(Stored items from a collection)
+---+

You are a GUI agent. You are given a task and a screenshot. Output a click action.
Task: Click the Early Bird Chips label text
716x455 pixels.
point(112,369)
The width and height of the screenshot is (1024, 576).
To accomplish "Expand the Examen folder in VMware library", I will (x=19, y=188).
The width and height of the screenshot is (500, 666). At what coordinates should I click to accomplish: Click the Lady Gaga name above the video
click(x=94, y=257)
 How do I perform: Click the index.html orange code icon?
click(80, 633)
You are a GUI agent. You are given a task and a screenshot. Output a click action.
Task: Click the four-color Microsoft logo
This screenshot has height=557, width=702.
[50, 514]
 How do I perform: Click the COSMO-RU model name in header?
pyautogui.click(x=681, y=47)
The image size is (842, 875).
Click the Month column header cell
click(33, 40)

+---+

▸ Try it
Reproduce each record exactly as it appears.

▸ Exercise result
You are a GUI agent. You are given a task and a screenshot. Output a click action.
Task: Click the Early Bird Chips label text
716x455 pixels.
point(112,369)
The width and height of the screenshot is (1024, 576).
To accomplish "Expand the Examen folder in VMware library", I will (x=19, y=188).
The width and height of the screenshot is (500, 666). At what coordinates should I click to accomplish: Click the Lady Gaga name above the video
click(x=94, y=257)
 How do I perform: Click the index.html orange code icon?
click(80, 633)
You are a GUI agent. You are given a task and a screenshot. Output a click action.
Task: Click the four-color Microsoft logo
This screenshot has height=557, width=702.
[50, 514]
 How do I perform: Click the COSMO-RU model name in header?
pyautogui.click(x=681, y=47)
The image size is (842, 875).
Click the Month column header cell
click(33, 40)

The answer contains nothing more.